Innovation in Teaching

Heading Into The Classroom

This week we head into the final, closing module of our PME 811 course. I am here to wrap up my thoughts on the following burning question:

How do we keep our teaching innovative and creative? How do we stay relevant and create programming that follows curriculum, teaches students the necessary skills and engages them with the material?

I announce with great excitement on my final blog post that I am heading into my first classroom in a few short weeks. I will officially be teaching communications at the college level and I could not be more excited. All of the learning and collaboration throughout this course has got the ball rolling on my plans for the fall. Now more than ever I am concerned with my burning question, and decided to do what we’ve been stressing throughout this semester – collaborate.

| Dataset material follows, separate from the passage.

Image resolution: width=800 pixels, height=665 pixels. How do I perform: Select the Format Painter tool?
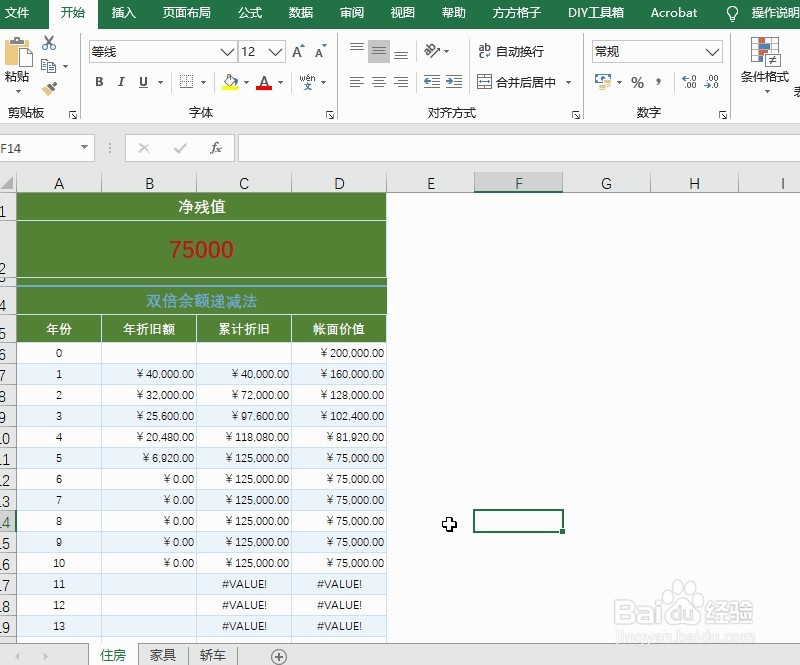(x=49, y=88)
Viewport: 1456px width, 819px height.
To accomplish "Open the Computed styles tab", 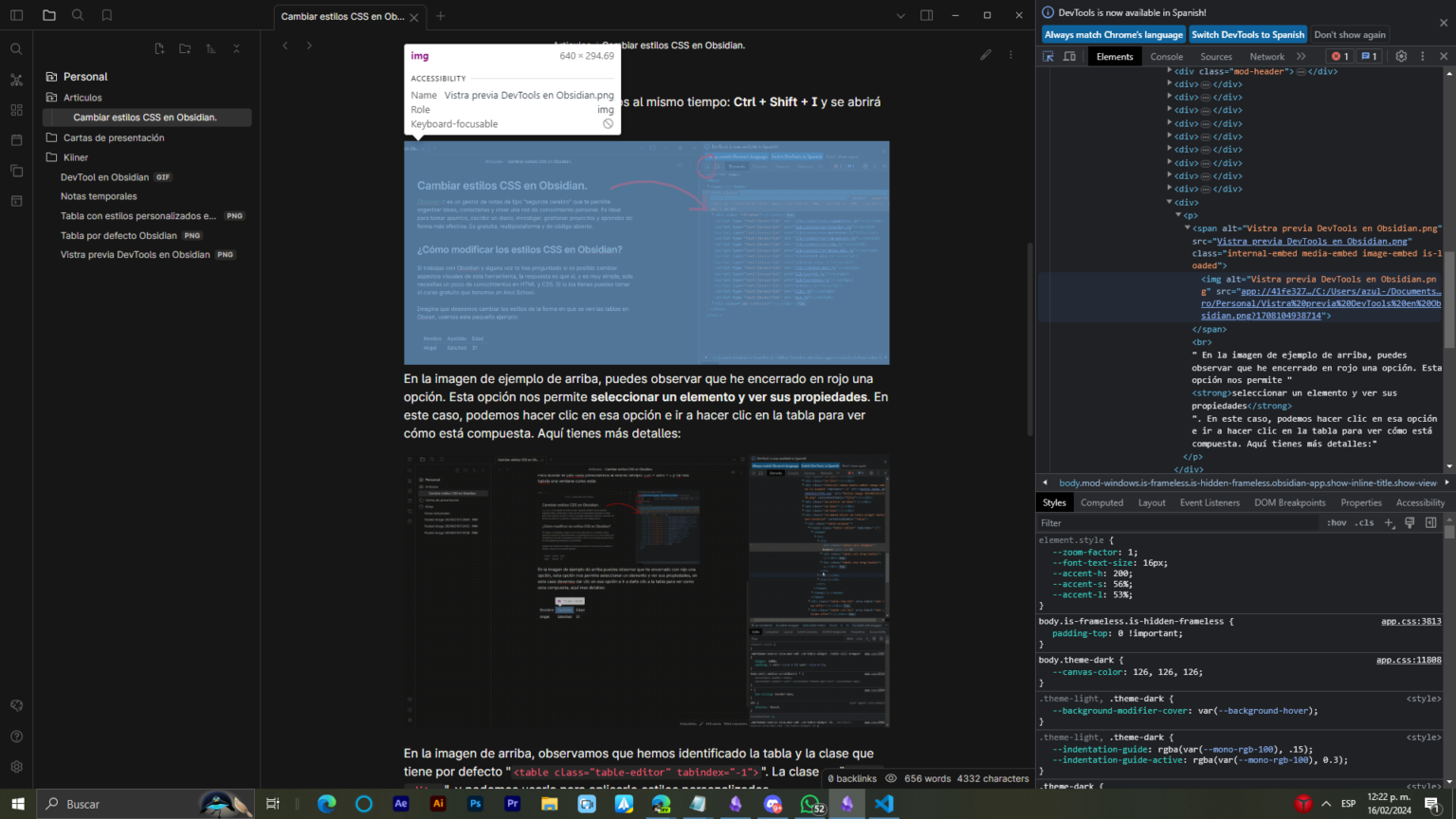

Immediately after accepting the position, I turned to a couple professors whom I admire and asked the question: “How do I do this? Where do I start? How do YOU do this?” And was pleasantly overwhelmed with the support and suggestions I received. Ask and you shall receive, am I right? I now have a few templates to structure my semester as well as the classes themselves, and I am already hunting for the “latest and greatest” methods to communicate the content matter.

So, now it is time for a little closure to the semester. I’m going to break down my question and answer it in the two parts I’ve addressed week after week:

How do we keep our teaching innovative and creative?

We keep our teaching innovative and creative through research, collaboration and listening. Listening to our peers and administration for feedback, but most importantly listening to our students. Observing their challenges and successes, and asking them for their feedback on our teaching as well. We keep flexibility in our programming when we can to address their interests and keep them empowered and motivated. We realize that not all creativity is good creativity and become selective as educators to draw upon innovation and creativity when it is necessary and when it will work for the content we are presenting.

How do we stay relevant and create programming that follows the curriculum, teaches students the necessary skills and engages them with the material?

It is up to us to stay relevant. While having time given to us by the administration can help and is encouraged, it is ultimately up to us to “keep with the times” and adjust accordingly (speaking from a post-secondary level). The structure of the curriculum will vary between post-secondary institutions, and therefore we must research to remain relevant and address the appropriate learning material. As stated above, give students the opportunity to address their interests in projects when applicable and encourage self-regulation in their learning experience.

Thanks again to everyone who has tuned in throughout this PME blogging experience. I look forward to working with you more in the near future.